Sales of vacuum cleaners to produce more noise and heat and suction are restricted under the rules of the EU as of today.
Vacuum cleaners use more than 900 watts and the emission of more than 80 decibels will be discontinued when stocks are exhausted.
Some anti-EU activists say that the houses are not cleaned properly if people have to buy machines of low power.
But energy experts say that the best low-power appliances clean as well as the high power of the machines.
They say that some manufacturers deliberately increase the amount of electricity that your appliances use because that buyers equate high power with a high performance.
\’The general idea\’
The European Environment Bureau (EEB) said: “the Power does not always equal performance, though the misconception has become widespread.
“Some of the efficient models maintained high standards of dust pick-up, while with less energy due to the innovation in design.”
Vacuum salesman from Howard Johnson, who works in Coventry, told the BBC: “People want a more powerful vacuum cleaner, but you can\’t see that more power does not mean more suction.
“The lower power of the machines are perfectly adequate, and better for the planet”.
The EU\’s own website says: “with more efficient vacuum cleaners, Europe as a whole may save up to 20 TWh of electricity per year by 2020.
“This is equivalent to the annual household electricity consumption of Belgium.
“It also means that more than 6 million metric tons of CO2 not emitted – about the annual emissions of eight medium-sized power plants.”

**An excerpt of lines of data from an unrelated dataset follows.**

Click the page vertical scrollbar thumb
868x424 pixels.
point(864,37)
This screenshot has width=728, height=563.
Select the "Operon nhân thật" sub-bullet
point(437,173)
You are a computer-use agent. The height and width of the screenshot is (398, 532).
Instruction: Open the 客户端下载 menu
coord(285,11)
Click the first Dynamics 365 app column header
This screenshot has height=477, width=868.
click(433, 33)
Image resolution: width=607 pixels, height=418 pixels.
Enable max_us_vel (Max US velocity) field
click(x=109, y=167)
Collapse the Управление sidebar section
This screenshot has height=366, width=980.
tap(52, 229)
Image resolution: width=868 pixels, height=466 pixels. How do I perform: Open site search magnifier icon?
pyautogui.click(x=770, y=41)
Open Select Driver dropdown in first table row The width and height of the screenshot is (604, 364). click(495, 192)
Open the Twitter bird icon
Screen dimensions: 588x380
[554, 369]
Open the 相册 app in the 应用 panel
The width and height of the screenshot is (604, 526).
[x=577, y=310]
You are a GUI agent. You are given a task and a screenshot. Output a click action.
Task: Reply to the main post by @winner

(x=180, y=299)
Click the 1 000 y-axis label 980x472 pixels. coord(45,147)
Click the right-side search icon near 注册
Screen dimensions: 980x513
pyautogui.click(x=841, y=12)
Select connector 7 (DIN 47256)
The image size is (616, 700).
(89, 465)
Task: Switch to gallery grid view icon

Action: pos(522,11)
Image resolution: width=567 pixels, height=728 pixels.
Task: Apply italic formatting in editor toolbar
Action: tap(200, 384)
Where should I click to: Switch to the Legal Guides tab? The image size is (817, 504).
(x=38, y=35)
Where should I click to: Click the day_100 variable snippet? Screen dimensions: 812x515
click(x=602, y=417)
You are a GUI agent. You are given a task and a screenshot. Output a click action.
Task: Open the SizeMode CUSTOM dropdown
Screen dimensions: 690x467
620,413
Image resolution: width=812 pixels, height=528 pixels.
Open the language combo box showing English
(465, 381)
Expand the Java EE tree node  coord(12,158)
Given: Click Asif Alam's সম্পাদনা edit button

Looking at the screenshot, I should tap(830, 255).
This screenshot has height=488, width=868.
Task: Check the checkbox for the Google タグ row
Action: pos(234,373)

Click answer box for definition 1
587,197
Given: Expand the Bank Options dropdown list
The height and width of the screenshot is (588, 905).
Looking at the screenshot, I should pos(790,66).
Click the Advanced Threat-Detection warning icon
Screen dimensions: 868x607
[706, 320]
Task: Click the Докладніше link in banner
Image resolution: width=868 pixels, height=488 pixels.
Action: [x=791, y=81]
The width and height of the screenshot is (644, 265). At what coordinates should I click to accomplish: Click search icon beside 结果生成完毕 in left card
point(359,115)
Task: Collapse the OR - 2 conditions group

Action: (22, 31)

And the uk Climate Change Committee, says that since 2008, the electricity demand is reduced by 17% (in spite of all our gadgets), and of the demand for gas is 23% lower, thanks to the most strict standards of energy efficiency in homes and appliances.
This, he says, has helped to keep bills down.\’Pathetic\’
But there is a question on what happens to the energy of the EU standards after Brexit.
UKIP Roger Helmer, said: “By all means let\’s do pathetically low-powered vacuum cleaners to export to the EU.
“But we must maintain the right to make and the sensible use of full power of the artifacts in the uk. This shows why we should not agree to be bound by the rules of the EU after Brexit.”
The BSE said: “Without the EU energy efficiency rules, the uk market risks being flooded with ineffective and cheap imports from China that spend more energy and break easily due to the lowering of standards.”
The efficiency standards are so effective in driving down bills and emissions that are believed to be maintained after Brexit.
But the government statement of BBC News on the subject was ambiguous.
A spokesman said: “Until we leave the EU, the uk government continues to apply the European regulations.
“We support measures that will save households and businesses money on their energy bills.”
Vacuum cleaner entrepreneur Sir James Dyson has been in a legal battle with the EU, because, as he says that the vacuum of the test standards do not replicate real-world conditions.
His spokesman told the BBC: “We agree with the principle of the use of standards for the unit of products that use less energy.
“But we think that technical innovation in itself would be a better way to change the behaviour of consumers.
“You can have a perfectly good vacuum cleaner running with less energy.”
The most recent model of Dyson do not qualify under the new rules of the EU.